Crown, Silver; fire-gilded and chased, with openwork, table-cut carnelians, wire chains, and embossed pendants

Crown

Date:
late 19th–early 20th century
Geography:
Attributed to Central Asia or Iran
Medium:
Silver; fire-gilded and chased, with openwork, table-cut carnelians, wire chains, and embossed pendants
Dimensions:
4 1/4 x 7 1/8 in. (10.8 x 18.1 cm)
Classification:
Jewelry
Credit Line:
Gift of Marshall and Marilyn R. Wolf, 2010
Accession Number:
2010.501.3
Not on view
Two Bridal Headdress Ornaments (2010.501.3 and 2013.968.9)

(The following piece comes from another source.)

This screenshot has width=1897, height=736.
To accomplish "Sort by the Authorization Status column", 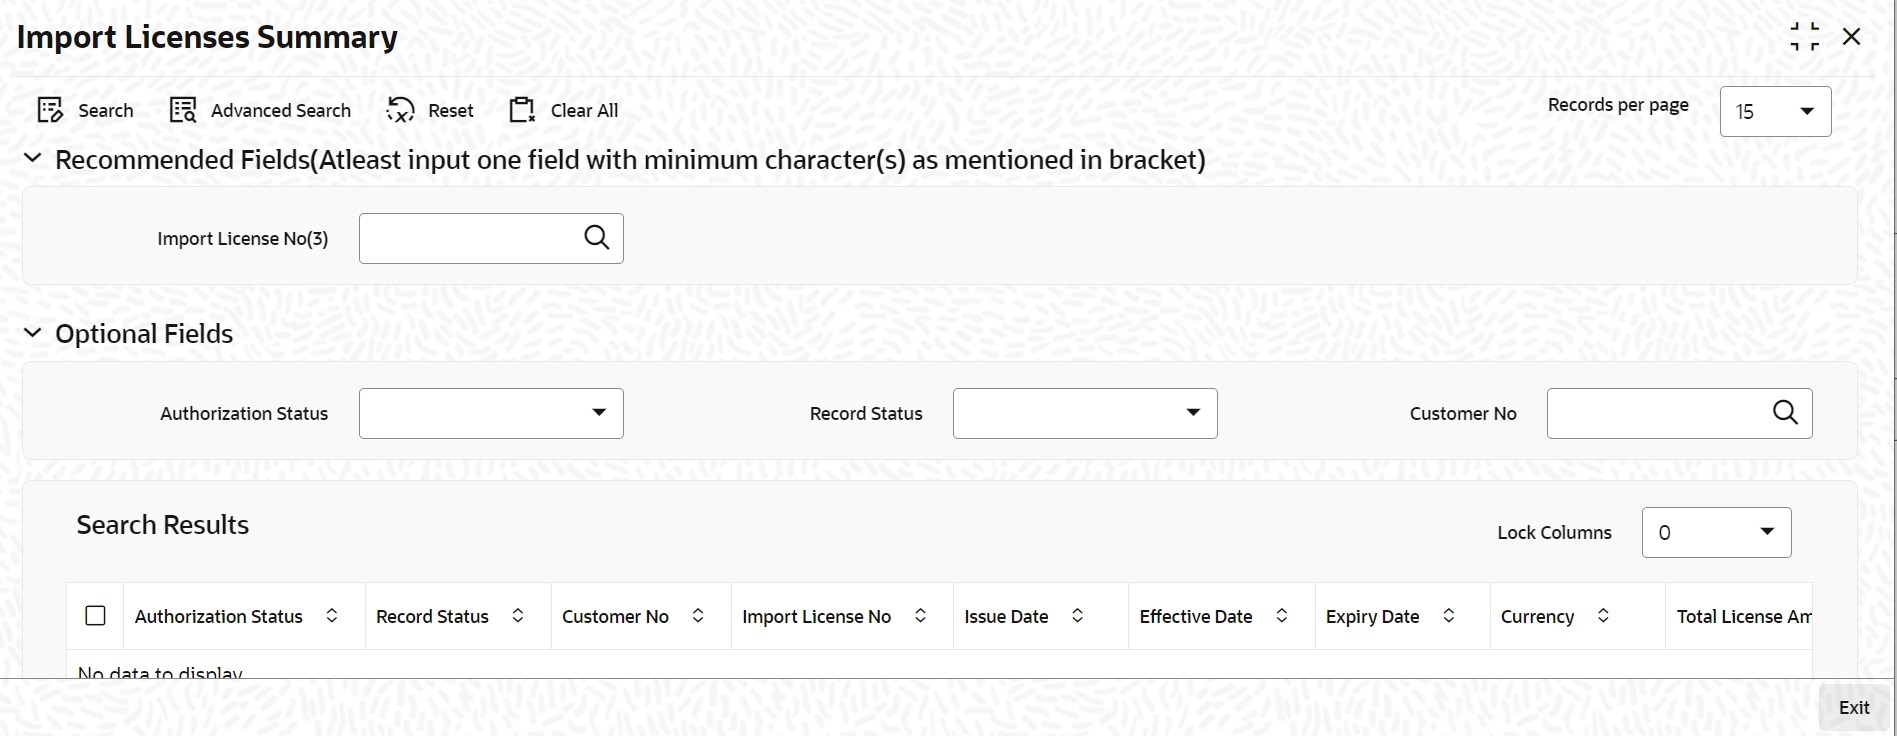I will pyautogui.click(x=332, y=616).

These two bridal headdress ornaments, with curved front elements and straight-sided flaps, are variants of the group of high curved rectangular crowns known as egme, a term that, according to Johannes Kalter, means “curved bent.”[10] The silver chains hanging on the forehead gracefully frame the wearer’s face and veil her features. Tall crowns like these are among the most impressive and sumptuous elements of the bridal accoutrement. In both nos. 2010.501.3 and 2013.968.9, the openwork design must have made them lighter to wear than a stiff crown without openwork. In the earliest recorded examples, such as the crown described in the late eighteenth-century account of Samuel Gottlieb Gmelin, small silver headbands and rows of coins were layered one above the other and sewn onto a tall fabric headdress.[11] According to the literature, heavier crowns became fashionable among the Turkmen late in the nineteenth century, perhaps paralleling the taste for Russian-style marriage crowns in urban centers, and then fell into disuse by the mid-twentieth century.[12]

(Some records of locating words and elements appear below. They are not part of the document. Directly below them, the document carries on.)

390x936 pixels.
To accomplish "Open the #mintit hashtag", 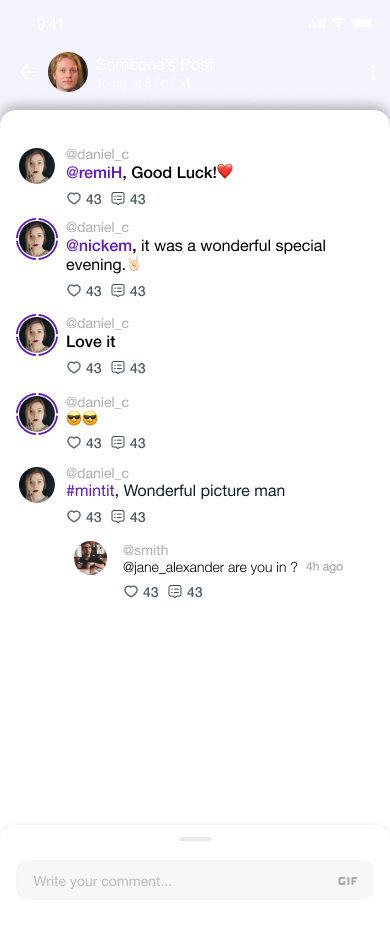I will (x=90, y=491).
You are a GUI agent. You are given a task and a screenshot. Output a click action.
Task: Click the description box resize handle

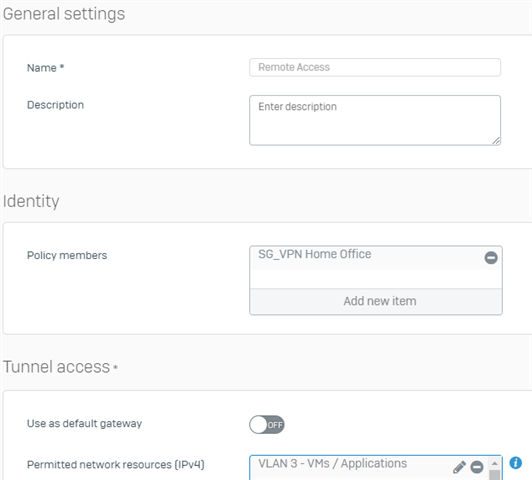496,141
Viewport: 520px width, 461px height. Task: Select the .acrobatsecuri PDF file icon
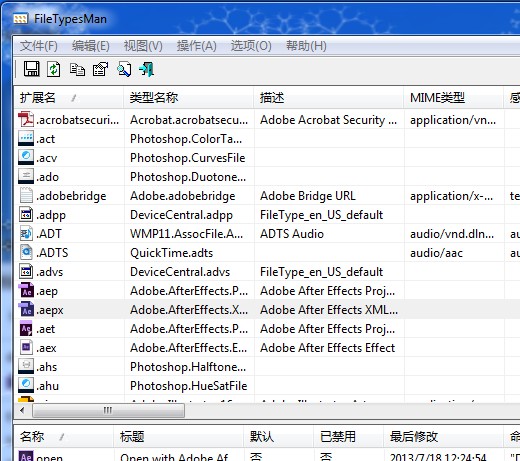point(26,120)
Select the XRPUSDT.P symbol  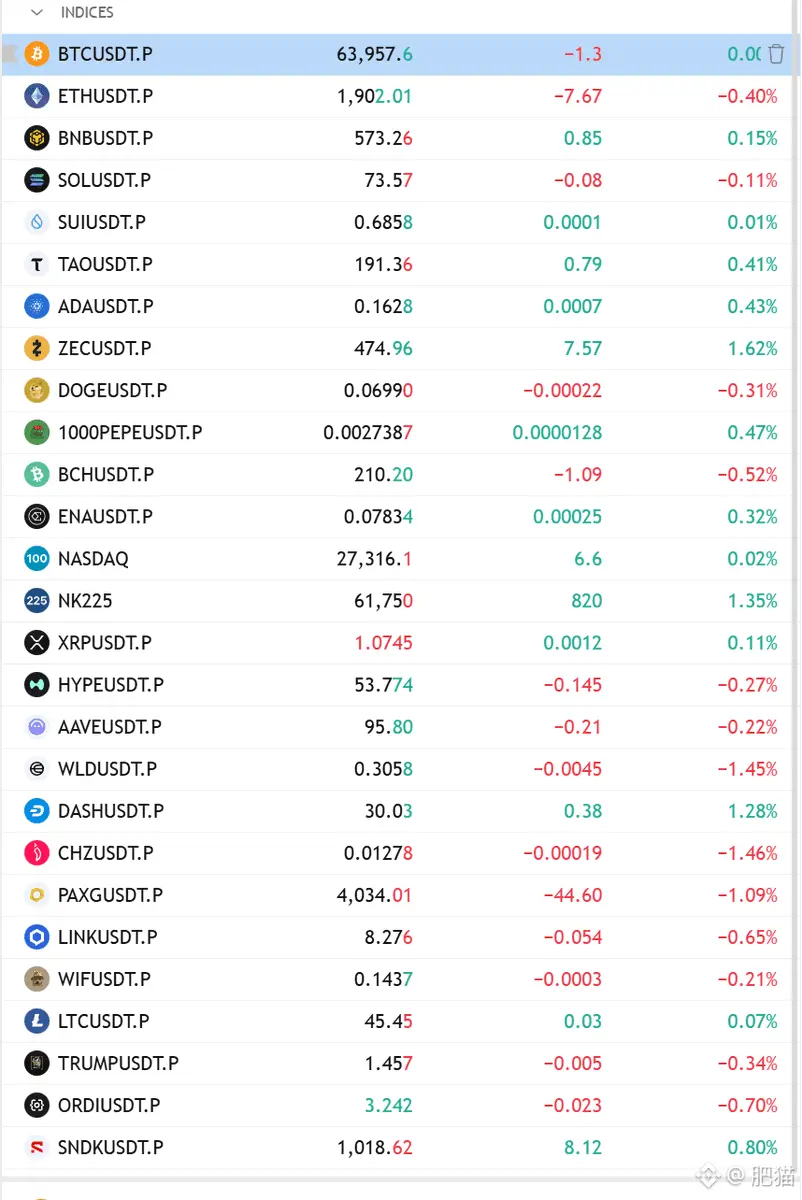105,643
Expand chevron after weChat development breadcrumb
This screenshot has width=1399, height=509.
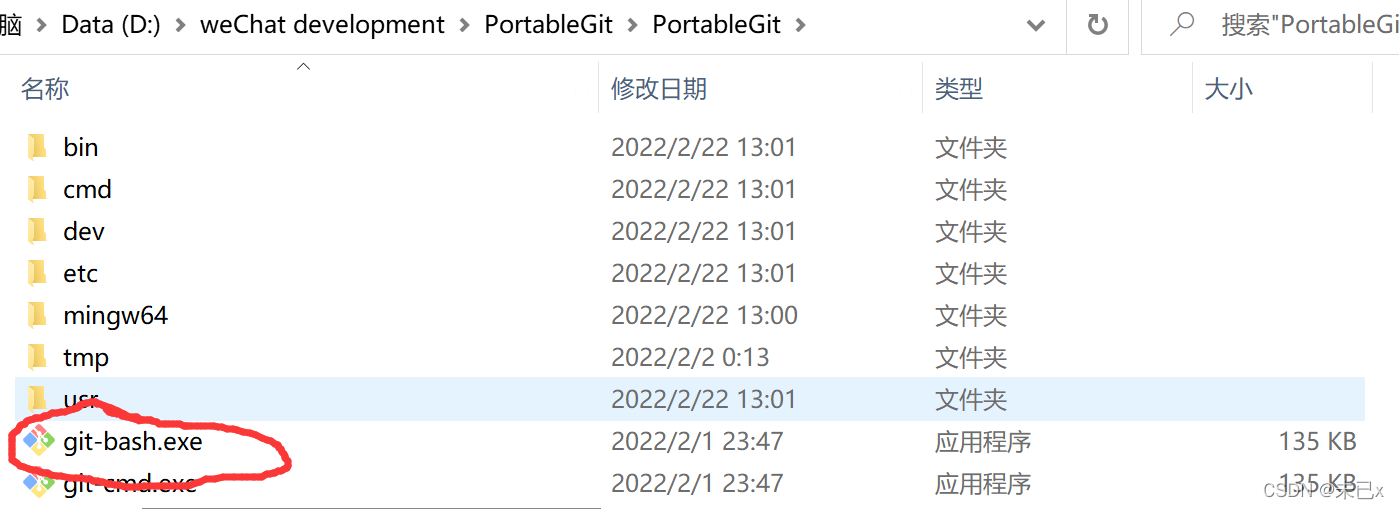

Both examples feature graceful openwork designs of tripartite elements derived from floral shapes. Close examination strongly suggests that these shapes are tulips, which are rarely noted in the relevant literature;[13] the tulip is generally related to Ottoman design traditions, but it can also be found in Central Asian textiles made in nineteenth-century urban workshops.

Layla S. Diba in [Diba 2011]

Footnotes:

10. Kalter, Johannes. “The Tribal Jewelry of Turkestan.” In Hasson, Rachel. Later Islamic Jewellery. Exh. cat., L. A. Mayer Institute of Islamic Art. Jerusalem, 1987, p. 127.

11. Gmelin, Samuel Gottlieb. Travels through Northern Persia 1770–1774. Translated and annotated by Willem Floor. Washington, D.C., 2007. Originally published as Reise durch Russland zur Untersuchung der drey Natur-Reiche, 4 vols., Saint Petersburg, 1774–84, p. 282.

12. Schletzer, Dieter, and Reinhold Schletzer. Old Silver Jewellery of the Turkoman: An Essay on Symbols in the Culture of Inner Asian Nomads. Translated by Paul Knight. Berlin, 1983, p. 176; Kalter, Johannes. The Arts and Crafts of Turkestan. New York, 1983, p. 217.

13. Kalter 1983 (note 12), p. 157, reaches the same conclusion regarding the three-leaved shapes, although he has reservations about interpreting these forms in Ghaznavid reliefs as a tulip.
Marshall and Marilyn R. Wolf, Toronto, Canada (by 2006–10; gifted to MMA)
New York. The Metropolitan Museum of Art. "Fifty Years of Collecting Islamic Art," September 23, 2013–January 26, 2014, no catalogue.

Diba, Layla S. "Silver Ornaments from the Marshall and Marilyn R. Wolf Collection." In Turkmen Jewelry. The Metropolitan Museum of Art, 2011. no. 6, pp. 54-55, ill. p. 54 (color).